Little infuriates sustainability advocates more than greenwashing, generally defined as "a form of spin in which green PR or green marketing is deceptively used to promote the perception that an organization's products, aims or policies are environmentally friendly." But as crazy as it sounds, I'd be happy to see more evidence of greenwashing.
Here's why: Greenwashing shows that companies feel obliged to abide by social norms promoting sustainability, or believe that such positioning will help them with consumers. This is a great thing, in some ways! It means that these norms are starting to take sufficient hold in the public consciousness that it's no longer considered acceptable for a company to act in way that generates excessive environmental or social costs.
There's a parallel that garnered a lot of attention last week. The New England Patriots loaned their private jet to students protesting gun laws, and David Frum remarked, "Risk-averse corporate entities making highly visible contributions to formerly controversial causes is exactly what profound cultural change looks like." Similarly, greenwashing happens when companies realize they can no longer ignore calls to act in a responsible fashion.
This isn't perfect, of course. In an ideal world, citizens, companies and governments would start to absorb social norms about sustainability without being deceitful about it. But here's my completely made-up and unscientific Corporate Sustainability Index:
(A) Number of companies committing to sustainability measures
x
(B) Proportion of those who are actually executing
x
(C) Impact per company
Even if you see a slight decrease in B (i.e. an increase in greenwashing), this is likely to be accompanied by more corporate commitments of greater impact (A and C). And even if greenwashing becomes ever more subtle (something that governments and NGOs should monitor), it shows that the old, crude ways are no longer deemed socially acceptable.
After all, nothing is more powerful than a change in social norms. Norms make it more likely that people will engage in simple behavioural change to reduce their carbon footprint, such as avoiding unnecessary car trips, or limiting meat consumption to healthy levels. Norms make it politically palatable to implement policies like carbon pricing which sting in the short term but help consumers and producers deal with the externalities of greenhouse gas emissions. And norms make it more likely that the brightest minds go into fields deemed socially beneficial.
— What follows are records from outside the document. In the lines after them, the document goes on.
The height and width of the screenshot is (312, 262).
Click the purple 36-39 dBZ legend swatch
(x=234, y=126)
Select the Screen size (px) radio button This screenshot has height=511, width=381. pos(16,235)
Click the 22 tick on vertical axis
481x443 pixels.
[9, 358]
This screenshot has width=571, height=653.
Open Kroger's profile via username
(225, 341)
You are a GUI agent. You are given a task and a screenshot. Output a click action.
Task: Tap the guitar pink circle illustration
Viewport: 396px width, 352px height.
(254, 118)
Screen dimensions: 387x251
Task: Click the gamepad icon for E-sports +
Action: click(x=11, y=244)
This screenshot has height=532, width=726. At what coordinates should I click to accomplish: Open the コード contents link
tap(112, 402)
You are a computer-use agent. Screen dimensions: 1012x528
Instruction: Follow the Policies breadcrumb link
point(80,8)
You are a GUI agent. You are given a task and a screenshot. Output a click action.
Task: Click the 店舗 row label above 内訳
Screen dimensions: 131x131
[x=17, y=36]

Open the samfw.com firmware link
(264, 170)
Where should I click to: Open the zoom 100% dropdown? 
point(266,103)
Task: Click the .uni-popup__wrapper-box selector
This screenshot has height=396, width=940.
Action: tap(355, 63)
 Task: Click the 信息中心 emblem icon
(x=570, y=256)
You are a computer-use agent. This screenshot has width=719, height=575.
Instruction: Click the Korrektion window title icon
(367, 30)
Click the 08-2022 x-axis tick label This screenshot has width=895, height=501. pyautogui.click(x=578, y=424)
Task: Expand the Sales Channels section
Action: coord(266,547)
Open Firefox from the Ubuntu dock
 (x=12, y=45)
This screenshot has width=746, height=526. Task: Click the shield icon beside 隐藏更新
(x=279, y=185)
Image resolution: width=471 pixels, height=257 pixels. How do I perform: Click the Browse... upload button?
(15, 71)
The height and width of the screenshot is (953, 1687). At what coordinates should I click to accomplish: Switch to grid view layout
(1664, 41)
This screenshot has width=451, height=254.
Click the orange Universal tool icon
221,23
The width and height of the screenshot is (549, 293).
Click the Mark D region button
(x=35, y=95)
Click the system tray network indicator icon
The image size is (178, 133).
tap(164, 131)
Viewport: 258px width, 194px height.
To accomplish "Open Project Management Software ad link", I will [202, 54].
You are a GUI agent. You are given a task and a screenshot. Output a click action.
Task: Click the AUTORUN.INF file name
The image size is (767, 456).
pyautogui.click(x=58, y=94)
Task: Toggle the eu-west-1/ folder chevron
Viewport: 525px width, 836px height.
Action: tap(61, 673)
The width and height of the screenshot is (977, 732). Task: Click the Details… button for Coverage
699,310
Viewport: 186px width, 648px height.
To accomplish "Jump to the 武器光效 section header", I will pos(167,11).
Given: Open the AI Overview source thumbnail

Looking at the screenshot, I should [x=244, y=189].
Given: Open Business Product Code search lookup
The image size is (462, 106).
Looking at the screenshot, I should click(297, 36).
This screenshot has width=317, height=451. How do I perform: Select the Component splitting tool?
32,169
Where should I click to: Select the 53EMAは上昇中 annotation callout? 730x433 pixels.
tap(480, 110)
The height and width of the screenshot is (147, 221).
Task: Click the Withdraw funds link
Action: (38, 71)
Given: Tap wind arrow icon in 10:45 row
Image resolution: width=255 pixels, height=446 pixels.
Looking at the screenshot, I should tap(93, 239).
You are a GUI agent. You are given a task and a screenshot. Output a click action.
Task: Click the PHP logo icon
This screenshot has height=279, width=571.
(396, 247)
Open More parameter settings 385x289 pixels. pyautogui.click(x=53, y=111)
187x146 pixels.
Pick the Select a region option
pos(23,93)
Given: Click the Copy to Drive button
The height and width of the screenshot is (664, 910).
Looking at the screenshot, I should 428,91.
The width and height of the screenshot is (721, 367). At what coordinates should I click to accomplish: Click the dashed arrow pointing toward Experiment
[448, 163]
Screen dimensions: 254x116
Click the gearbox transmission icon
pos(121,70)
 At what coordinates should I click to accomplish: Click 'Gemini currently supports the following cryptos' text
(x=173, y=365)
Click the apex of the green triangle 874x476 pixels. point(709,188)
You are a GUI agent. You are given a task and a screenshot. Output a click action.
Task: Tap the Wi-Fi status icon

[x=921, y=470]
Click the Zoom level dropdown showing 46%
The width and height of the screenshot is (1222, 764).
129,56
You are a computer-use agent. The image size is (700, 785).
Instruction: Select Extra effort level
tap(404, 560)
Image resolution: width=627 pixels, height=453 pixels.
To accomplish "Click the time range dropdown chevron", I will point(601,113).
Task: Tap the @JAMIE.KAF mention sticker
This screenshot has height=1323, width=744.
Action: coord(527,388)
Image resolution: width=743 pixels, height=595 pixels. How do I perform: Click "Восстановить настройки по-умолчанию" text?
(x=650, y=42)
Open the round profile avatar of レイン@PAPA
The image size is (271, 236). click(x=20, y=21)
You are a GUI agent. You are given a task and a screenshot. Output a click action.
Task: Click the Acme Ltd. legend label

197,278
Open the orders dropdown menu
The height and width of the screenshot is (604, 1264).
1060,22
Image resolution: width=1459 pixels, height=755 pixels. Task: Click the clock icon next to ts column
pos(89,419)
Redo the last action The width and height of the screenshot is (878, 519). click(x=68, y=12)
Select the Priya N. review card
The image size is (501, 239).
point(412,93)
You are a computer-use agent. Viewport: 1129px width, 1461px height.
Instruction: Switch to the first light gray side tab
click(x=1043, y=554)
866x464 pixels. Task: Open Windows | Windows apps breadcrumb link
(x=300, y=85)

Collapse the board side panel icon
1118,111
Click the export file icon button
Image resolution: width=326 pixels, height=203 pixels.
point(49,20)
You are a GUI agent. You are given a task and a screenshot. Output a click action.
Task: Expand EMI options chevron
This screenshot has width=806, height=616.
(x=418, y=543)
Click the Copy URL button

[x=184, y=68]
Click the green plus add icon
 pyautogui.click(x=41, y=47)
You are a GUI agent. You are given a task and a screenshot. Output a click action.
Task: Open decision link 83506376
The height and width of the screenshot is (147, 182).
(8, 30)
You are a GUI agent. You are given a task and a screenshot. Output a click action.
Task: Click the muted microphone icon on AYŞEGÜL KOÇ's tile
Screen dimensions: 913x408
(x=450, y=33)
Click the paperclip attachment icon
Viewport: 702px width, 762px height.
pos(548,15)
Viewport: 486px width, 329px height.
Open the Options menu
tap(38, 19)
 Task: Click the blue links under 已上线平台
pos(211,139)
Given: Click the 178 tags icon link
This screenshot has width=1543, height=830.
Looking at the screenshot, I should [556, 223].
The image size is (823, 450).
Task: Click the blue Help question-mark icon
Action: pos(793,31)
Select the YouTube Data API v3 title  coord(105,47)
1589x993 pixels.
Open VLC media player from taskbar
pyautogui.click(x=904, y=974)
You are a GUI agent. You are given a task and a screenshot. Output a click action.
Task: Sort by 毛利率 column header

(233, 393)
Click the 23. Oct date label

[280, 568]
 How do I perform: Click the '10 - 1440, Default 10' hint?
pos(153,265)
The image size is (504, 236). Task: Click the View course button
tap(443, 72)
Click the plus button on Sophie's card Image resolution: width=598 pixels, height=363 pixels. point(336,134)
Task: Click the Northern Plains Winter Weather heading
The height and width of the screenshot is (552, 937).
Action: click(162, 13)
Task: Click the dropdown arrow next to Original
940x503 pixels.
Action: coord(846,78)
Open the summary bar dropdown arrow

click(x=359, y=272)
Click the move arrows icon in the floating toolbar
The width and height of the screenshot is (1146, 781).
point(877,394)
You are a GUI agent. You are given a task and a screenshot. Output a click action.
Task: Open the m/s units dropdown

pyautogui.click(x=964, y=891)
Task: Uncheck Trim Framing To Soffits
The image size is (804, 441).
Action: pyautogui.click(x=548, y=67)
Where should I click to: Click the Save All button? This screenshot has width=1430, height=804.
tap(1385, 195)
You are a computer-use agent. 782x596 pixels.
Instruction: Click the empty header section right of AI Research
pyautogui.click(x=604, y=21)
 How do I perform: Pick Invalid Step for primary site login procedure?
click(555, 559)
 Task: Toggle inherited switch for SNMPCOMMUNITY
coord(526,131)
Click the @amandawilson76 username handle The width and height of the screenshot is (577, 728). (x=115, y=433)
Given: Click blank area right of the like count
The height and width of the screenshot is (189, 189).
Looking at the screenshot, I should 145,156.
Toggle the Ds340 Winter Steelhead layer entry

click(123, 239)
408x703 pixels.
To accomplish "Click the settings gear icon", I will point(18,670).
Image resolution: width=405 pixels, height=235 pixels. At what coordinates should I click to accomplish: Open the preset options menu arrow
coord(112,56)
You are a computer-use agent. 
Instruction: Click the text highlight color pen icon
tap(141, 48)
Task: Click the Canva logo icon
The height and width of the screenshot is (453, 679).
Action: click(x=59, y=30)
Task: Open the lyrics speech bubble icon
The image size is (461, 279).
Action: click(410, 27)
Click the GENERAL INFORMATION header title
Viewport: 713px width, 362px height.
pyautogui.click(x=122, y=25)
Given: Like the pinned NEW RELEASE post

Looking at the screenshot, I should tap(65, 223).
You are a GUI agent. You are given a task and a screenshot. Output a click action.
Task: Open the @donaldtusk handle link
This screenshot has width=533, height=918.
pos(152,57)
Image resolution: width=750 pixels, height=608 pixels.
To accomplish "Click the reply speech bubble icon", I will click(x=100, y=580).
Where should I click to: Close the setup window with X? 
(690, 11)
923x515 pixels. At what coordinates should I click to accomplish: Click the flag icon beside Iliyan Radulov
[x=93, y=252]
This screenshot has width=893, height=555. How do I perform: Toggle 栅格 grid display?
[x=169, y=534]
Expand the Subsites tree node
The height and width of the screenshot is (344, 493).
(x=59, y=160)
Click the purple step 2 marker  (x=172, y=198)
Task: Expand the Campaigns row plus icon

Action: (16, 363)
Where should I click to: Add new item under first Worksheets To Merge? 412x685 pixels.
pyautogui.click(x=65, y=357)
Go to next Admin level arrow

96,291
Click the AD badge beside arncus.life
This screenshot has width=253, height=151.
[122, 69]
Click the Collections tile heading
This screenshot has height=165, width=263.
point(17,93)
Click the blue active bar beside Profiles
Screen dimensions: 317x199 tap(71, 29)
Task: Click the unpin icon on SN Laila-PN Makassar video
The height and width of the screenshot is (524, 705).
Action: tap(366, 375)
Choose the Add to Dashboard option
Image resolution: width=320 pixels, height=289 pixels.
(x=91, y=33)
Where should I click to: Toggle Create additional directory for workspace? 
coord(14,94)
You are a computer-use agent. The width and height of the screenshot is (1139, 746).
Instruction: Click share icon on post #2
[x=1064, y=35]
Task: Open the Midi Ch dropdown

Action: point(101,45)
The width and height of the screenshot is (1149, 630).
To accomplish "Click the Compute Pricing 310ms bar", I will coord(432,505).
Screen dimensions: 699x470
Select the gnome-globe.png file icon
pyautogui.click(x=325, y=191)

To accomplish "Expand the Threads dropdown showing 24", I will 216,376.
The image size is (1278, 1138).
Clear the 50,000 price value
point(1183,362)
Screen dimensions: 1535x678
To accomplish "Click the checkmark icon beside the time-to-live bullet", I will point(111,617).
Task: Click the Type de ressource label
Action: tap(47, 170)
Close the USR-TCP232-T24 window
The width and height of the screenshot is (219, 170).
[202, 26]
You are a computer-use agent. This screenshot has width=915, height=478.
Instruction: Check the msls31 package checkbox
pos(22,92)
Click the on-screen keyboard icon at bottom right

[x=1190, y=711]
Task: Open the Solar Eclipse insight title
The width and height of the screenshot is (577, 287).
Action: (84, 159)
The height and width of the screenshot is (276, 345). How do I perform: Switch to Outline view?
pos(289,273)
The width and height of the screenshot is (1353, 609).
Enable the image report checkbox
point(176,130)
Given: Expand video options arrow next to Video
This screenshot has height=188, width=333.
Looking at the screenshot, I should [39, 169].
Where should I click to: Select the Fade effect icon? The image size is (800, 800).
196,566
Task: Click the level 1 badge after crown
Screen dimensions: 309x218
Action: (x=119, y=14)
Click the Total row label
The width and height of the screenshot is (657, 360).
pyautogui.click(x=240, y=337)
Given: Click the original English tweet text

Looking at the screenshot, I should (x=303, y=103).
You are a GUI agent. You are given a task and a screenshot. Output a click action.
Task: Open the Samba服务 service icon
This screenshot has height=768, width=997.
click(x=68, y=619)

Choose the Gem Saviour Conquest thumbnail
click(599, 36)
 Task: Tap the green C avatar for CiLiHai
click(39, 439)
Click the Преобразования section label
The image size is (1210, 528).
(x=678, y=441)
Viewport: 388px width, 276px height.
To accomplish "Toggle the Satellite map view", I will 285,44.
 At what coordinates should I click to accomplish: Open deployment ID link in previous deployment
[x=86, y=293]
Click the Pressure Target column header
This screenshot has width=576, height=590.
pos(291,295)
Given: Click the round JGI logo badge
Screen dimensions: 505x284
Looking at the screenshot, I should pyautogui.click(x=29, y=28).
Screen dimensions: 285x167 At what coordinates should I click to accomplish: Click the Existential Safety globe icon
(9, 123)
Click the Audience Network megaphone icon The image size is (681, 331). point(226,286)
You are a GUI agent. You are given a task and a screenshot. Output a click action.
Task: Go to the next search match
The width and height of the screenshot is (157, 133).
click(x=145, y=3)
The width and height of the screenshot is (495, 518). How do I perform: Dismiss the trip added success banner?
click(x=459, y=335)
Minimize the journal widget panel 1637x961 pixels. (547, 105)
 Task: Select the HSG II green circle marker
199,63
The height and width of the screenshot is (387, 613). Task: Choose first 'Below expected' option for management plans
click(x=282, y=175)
Economic incentives aside, I find it quite unlikely that the best young engineers will want to work on coal instead of renewable energy. This infusion of talent will only reinforce the current trend of rapidly falling renewable costs.
Long-term investors would do well to take note of these shifting norms, because they have deep implications for asset values. Oil company Shell recently released its scenario analysis for how the world might limit global temperature to rise to 2 degrees Celsius. No forecast is perfect, but there's little arguing with the statement that any serious attempt to reach the 2 degree goal will "ultimately transform all sectors of economic activity. The changes are economy-wide, sector-specific, and amount to re-wiring the global economy in just 50 years." Many sound investment strategies are predicated on identifying companies with wide economic moats, whose profitability will withstand the test of time. But those moats could prove fleeting in a "re-wired" global economy. This could create a whole host of companies trading at putatively cheap valuations, when in fact markets are rightly ascribing lower value to long-term cash flows.
So yes, greenwashing should continue to earn the ire of sustainability advocates. But when it's signalling a wider change in norms about sustainability, it's worth paying attention to - and perhaps deserves the occasional cheer.